Colleen Taylor, a children’s community developer with the Western Ottawa Community Resource Centre, spoke to a group of parents at W. Erskine Johnston Public School on Feb. 7 about how to keep children safe online.
“You make that judgment call over how much access they have,” she said. “Set some guidelines.”
Parents need to talk to their children about the possible dangers of the Internet, including privacy, luring, cyber-bullying and the difference between healthy and unhealthy relationships.
“Teach them to respect those instincts,” said Taylor. “Help set up the accounts with them.
“You can make up a contract with them … so they know ahead of time what their privileges are and the consequences.”
Of course, there are many benefits to the Internet as well, she said, citing the ability to research, complete homework and talk to family members living around the world.
The biggest priority is “to keep our children safe online,” said Taylor.
One way to do that is to keep the family computer in a public location, such as the den or kitchen, and collect cellphones and other devices before bed.
Also, talk to them about the importance of keeping passwords private.
“Half of them know each other’s passwords,” said Taylor, adding this can make hacking an account easy. “Remind them to keep this information private.”
By age 10, about 89 per cent of children have access to the Internet. In 2005, one in seven children had been sexually solicited online, said Taylor.
“With instant messaging you may not know who you’re talking to online,” she said. “It’s a great field for someone to impersonate someone else.”
Which is why it’s important for parents to have a discussion with their children and let them know if they come across anything disturbing or upsetting, or if they’re asked to meet someone they only know online, they can talk to an adult about it, said Taylor.
“If they see something illegal, harmful, upsetting, they can talk to a safe adult.”
The pervasiveness and immediacy of technology allows bullying to carry beyond the playground and follow children home. Thirty-five per cent of youth have been threatened online.
“Now children can’t get away from all of this,” said Taylor.
Signs a child may be the victim of cyber-bullying include becoming withdrawn and fearful, becoming upset after using the Internet or a lack of interest in using the computer when it was something they used to enjoy.
Children could be afraid of telling an adult they’re being bullied online because they’re ashamed or afraid they could lose their Internet privileges.
“They might think nobody can help or nobody will help,” said Taylor.
Children can now be suspended from school for cyber-bullying thanks to the Safe Schools Act. As well, schools must report cyber-bullying and take it seriously.
To report online bullying:
* Set up a meeting with the school.
* Bring specific details in writing, such as text messages, screen shots and emails.

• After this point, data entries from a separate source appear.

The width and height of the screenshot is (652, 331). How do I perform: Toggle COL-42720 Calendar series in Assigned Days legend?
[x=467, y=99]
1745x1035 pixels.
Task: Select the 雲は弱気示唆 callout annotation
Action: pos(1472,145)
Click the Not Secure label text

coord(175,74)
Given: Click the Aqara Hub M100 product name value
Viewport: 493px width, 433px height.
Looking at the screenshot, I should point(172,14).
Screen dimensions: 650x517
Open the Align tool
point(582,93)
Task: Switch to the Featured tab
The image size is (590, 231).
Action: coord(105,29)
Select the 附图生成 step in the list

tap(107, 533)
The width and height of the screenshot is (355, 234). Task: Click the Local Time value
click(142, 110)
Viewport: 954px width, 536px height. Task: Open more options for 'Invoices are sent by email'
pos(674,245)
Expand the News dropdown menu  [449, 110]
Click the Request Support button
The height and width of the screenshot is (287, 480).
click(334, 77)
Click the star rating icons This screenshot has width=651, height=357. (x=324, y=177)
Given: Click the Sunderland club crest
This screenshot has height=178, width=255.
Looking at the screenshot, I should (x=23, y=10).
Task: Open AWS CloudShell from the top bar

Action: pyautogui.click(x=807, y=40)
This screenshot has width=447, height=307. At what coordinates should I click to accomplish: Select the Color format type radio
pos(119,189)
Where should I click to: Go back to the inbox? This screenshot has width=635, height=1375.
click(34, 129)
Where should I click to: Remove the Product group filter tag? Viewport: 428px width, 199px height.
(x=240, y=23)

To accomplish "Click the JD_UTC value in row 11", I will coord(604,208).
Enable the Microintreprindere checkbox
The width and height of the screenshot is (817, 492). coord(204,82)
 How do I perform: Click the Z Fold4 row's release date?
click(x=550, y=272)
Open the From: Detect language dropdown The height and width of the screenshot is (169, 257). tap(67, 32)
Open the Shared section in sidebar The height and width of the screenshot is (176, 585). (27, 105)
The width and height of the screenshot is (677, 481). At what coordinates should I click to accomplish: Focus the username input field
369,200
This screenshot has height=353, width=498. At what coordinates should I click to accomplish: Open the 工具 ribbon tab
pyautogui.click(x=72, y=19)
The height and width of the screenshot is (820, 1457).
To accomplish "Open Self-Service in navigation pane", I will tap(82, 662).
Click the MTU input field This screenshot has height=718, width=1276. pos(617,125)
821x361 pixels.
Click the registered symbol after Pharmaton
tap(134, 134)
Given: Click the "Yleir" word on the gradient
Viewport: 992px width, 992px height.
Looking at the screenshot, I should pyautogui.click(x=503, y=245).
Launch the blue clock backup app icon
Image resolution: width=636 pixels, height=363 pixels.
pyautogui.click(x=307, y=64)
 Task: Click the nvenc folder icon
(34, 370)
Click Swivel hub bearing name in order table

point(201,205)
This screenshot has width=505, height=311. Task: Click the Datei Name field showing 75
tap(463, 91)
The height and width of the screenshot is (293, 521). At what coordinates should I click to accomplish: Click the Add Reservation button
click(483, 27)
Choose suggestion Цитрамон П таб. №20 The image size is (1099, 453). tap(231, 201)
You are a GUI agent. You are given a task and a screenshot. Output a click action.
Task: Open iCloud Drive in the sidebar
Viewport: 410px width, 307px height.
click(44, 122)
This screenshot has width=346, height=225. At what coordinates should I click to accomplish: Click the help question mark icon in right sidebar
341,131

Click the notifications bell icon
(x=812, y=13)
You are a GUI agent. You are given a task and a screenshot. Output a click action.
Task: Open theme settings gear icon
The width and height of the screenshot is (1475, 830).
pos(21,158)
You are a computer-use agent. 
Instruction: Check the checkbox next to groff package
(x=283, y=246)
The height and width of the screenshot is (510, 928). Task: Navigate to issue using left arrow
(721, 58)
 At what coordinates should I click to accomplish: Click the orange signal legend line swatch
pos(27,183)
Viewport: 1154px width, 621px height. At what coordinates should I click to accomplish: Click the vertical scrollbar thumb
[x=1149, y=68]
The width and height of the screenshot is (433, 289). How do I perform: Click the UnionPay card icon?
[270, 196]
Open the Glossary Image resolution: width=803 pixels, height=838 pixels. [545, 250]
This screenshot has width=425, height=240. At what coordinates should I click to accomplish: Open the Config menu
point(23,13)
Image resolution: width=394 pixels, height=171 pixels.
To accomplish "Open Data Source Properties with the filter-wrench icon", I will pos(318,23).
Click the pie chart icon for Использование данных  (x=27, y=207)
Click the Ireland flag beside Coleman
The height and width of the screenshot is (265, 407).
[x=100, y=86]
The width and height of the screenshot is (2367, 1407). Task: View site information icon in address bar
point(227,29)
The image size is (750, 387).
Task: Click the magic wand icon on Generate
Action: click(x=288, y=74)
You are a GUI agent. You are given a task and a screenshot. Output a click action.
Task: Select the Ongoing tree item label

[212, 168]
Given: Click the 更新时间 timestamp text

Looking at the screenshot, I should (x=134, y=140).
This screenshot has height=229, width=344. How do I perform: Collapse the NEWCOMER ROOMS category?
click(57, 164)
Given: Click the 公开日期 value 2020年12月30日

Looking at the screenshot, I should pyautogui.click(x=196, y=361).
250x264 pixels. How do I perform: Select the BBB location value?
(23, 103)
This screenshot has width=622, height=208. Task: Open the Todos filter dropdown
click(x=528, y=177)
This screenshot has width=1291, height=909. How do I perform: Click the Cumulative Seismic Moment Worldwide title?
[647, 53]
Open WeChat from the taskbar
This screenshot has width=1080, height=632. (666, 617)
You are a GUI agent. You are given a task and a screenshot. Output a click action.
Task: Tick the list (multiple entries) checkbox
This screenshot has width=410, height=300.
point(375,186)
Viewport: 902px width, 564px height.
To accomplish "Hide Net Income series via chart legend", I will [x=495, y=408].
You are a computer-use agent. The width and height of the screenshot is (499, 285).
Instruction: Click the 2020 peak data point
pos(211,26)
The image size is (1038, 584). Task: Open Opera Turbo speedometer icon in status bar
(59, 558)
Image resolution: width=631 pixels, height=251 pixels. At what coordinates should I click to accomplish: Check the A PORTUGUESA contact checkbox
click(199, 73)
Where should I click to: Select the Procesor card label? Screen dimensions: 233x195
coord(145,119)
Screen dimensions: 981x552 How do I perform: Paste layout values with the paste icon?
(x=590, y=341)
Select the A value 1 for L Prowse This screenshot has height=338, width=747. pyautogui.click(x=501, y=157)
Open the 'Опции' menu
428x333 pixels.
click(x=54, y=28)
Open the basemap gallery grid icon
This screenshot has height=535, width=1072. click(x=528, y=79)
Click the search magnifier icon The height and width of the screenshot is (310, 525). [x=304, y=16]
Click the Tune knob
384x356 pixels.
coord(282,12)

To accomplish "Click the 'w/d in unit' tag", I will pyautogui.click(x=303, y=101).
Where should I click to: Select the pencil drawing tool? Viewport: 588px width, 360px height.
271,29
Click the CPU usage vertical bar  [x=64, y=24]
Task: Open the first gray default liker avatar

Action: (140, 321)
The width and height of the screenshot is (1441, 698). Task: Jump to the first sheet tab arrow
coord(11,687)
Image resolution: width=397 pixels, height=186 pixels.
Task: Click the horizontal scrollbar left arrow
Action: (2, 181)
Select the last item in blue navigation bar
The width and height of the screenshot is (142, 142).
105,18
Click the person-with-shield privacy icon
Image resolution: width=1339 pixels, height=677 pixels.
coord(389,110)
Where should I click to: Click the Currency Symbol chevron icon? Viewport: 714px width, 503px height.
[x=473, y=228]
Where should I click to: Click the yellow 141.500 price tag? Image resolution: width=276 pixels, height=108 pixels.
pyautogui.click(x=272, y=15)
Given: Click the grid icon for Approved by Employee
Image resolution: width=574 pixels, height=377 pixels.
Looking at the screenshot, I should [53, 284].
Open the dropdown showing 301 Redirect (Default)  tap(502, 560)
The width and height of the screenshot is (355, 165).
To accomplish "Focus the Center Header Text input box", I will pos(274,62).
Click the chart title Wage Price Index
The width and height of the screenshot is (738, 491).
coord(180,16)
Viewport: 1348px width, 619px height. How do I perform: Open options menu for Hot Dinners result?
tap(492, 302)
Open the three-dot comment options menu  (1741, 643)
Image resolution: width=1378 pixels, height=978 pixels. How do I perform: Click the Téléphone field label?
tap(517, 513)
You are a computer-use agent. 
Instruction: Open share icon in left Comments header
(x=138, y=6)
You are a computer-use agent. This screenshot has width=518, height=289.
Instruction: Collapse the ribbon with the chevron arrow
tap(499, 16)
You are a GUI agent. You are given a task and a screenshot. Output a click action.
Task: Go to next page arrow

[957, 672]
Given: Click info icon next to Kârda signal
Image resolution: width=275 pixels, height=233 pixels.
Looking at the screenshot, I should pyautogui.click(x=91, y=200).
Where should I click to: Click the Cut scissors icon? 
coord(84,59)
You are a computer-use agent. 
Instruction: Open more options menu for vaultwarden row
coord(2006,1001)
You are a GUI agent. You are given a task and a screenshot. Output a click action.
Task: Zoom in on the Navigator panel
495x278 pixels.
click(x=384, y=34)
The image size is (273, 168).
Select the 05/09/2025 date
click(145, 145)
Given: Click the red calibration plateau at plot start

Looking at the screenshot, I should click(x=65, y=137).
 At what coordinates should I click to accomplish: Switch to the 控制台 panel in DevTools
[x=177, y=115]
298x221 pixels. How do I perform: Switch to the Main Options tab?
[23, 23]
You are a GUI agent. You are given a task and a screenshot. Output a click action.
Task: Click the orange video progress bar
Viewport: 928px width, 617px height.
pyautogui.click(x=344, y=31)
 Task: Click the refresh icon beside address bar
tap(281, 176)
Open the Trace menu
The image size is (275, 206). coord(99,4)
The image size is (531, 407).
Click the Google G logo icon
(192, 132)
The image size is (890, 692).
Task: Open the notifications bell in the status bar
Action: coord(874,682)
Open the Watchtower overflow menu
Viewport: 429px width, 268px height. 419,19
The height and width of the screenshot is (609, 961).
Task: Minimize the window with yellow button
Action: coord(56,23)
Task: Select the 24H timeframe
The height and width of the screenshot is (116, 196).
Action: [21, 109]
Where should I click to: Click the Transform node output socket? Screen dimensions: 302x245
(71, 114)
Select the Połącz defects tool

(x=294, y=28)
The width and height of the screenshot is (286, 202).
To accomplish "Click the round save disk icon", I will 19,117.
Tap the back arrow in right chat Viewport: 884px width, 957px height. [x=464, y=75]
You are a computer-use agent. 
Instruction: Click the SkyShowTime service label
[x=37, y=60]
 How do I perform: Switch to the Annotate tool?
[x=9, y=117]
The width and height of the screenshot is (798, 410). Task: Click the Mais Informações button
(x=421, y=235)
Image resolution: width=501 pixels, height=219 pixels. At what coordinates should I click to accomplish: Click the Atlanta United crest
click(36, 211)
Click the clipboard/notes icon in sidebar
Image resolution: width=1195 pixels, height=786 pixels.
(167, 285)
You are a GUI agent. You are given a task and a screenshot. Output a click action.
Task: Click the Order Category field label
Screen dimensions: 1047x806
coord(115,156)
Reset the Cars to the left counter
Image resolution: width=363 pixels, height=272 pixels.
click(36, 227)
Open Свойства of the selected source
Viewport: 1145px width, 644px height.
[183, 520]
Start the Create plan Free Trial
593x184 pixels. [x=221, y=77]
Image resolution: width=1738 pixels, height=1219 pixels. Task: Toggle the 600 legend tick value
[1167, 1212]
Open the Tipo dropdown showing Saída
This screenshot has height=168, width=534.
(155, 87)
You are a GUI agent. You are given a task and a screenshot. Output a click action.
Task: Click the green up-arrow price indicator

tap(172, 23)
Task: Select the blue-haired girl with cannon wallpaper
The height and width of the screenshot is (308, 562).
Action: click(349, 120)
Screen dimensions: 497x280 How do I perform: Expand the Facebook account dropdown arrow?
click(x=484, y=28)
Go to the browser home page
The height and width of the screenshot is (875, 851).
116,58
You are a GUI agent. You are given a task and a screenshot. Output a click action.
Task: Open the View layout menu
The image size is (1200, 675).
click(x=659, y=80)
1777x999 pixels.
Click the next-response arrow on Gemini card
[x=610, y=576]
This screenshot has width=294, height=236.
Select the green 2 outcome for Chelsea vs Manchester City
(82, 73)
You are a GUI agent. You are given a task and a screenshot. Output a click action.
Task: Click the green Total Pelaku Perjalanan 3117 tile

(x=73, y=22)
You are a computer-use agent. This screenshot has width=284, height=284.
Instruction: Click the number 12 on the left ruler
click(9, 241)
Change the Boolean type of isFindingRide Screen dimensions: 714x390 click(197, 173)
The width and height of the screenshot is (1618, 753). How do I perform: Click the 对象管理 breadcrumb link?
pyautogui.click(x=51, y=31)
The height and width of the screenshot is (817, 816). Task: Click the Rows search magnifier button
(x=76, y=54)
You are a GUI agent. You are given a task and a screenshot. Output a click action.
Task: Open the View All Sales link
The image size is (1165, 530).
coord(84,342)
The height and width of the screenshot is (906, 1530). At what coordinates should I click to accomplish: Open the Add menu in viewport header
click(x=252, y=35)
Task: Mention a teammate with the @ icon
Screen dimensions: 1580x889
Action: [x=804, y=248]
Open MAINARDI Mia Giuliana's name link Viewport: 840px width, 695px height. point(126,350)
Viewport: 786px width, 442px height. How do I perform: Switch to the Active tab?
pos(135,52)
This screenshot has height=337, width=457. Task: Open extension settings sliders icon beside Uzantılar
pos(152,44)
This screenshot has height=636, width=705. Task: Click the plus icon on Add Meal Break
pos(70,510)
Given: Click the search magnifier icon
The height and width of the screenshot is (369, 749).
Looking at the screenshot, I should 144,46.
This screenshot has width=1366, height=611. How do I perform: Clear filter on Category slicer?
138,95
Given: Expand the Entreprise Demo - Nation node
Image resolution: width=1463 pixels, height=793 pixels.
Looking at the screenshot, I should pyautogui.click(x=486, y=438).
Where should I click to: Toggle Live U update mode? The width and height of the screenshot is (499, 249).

* Ask about the school’s procedures to keep children safe.
* Change emails, screen names and phone numbers.
* If it’s not taken seriously, bring it to the school board.
“If it gets to a certain point, the police can be called,” said Taylor.
Sexting is a form of sending sexually suggestive pictures or video. If a child under 18 engages in this type of behaviour or is the recipient of a message, they or their parents could face child pornography charges.
“They seem to think it’s quite innocent,” said Taylor. “These things go viral really quickly.”
Twenty per cent of teenagers are engaging in sexting, said Taylor, adding 22 per cent are teenage girls and 18 per cent are teenage boys.
However, 11 per cent of young girls between the ages of 13 and 16 have also admitted to sexting. As well, children between the ages of 12 and 17 are the largest group of Internet pornography viewers.
“You don’t need to feel shy about going in and checking,” said Taylor. “You pay for the phone … you pay for the (Internet).”
With new technologies constantly emerging, parents need to know what sites their children are visiting. Twitter, Facebook, instant messaging systems and gaming websites can open up new worlds of possibility and danger.
Taylor talked about a case study where a student set up a fake Facebook account and sent friend invitations to students she’d never met. Within 24 hours, she had more than 149 friends: “nobody that she actually knew.”
The fake account then had access to all the information available on her “friends’” pages.
It’s also important to point out that photos, comments and videos posted online never disappear completely once deleted.
“So many children think once you delete it, it’s gone,” said Taylor. “What goes online stays online pretty much forever.”
It’s important to “think before you click.”
Online gaming can become an addiction, and with live chat options young children can become privy to explicit language.
“Know what your children are using,” said Taylor, adding parents can check their browser history or ask their children to show them what sites they frequent. “You do have to be aware.”